SOURCE DATA:
========
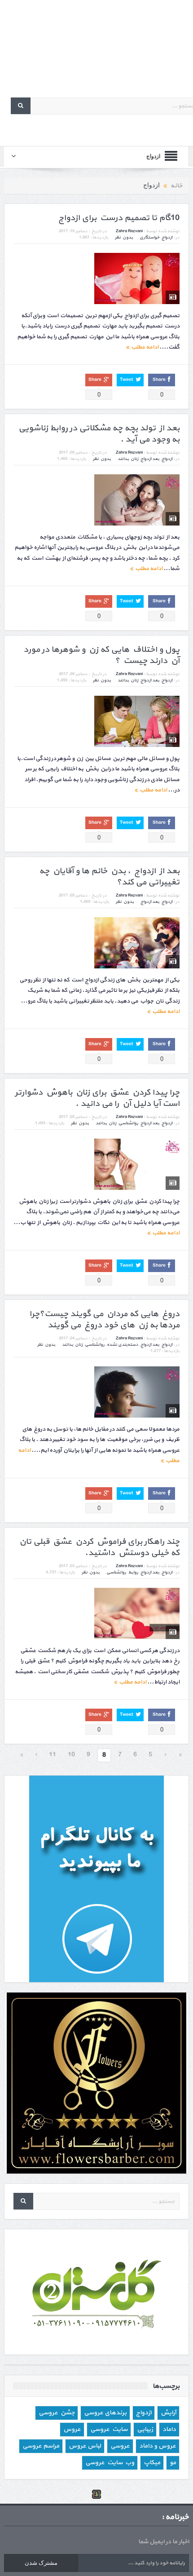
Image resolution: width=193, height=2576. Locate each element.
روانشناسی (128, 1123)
========
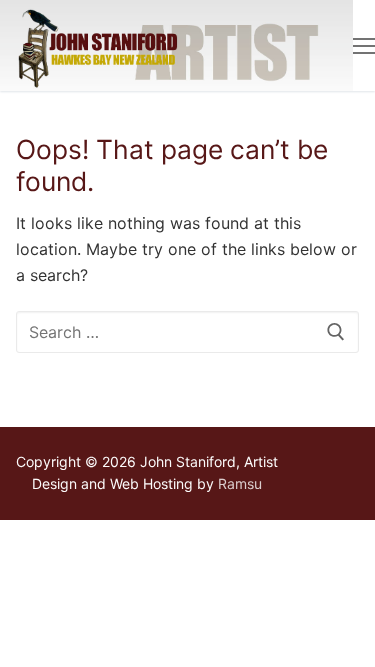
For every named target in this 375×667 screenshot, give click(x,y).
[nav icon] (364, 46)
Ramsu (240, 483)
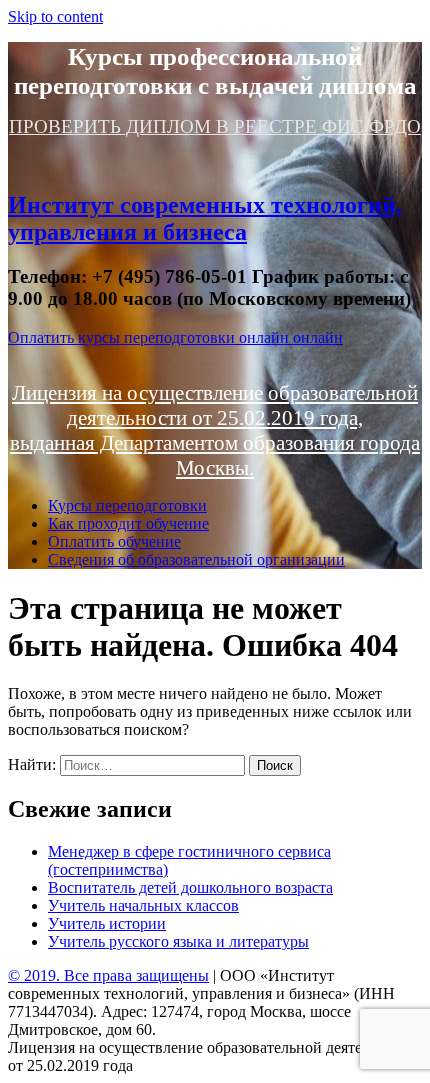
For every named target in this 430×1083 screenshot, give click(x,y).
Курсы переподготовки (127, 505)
========
TASK:
For this exercise, transcribe exactly the part of the records above that opens with the line containing "[nav icon] (364, 46)" and closes with the one containing "Курсы переподготовки (127, 505)". Pictures are not part of the copy.

RESULT FOR THIS TASK:
[nav icon] (364, 46)
Ramsu (240, 483)
For every named target in this 430×1083 screenshot, give click(x,y).
Курсы переподготовки (127, 505)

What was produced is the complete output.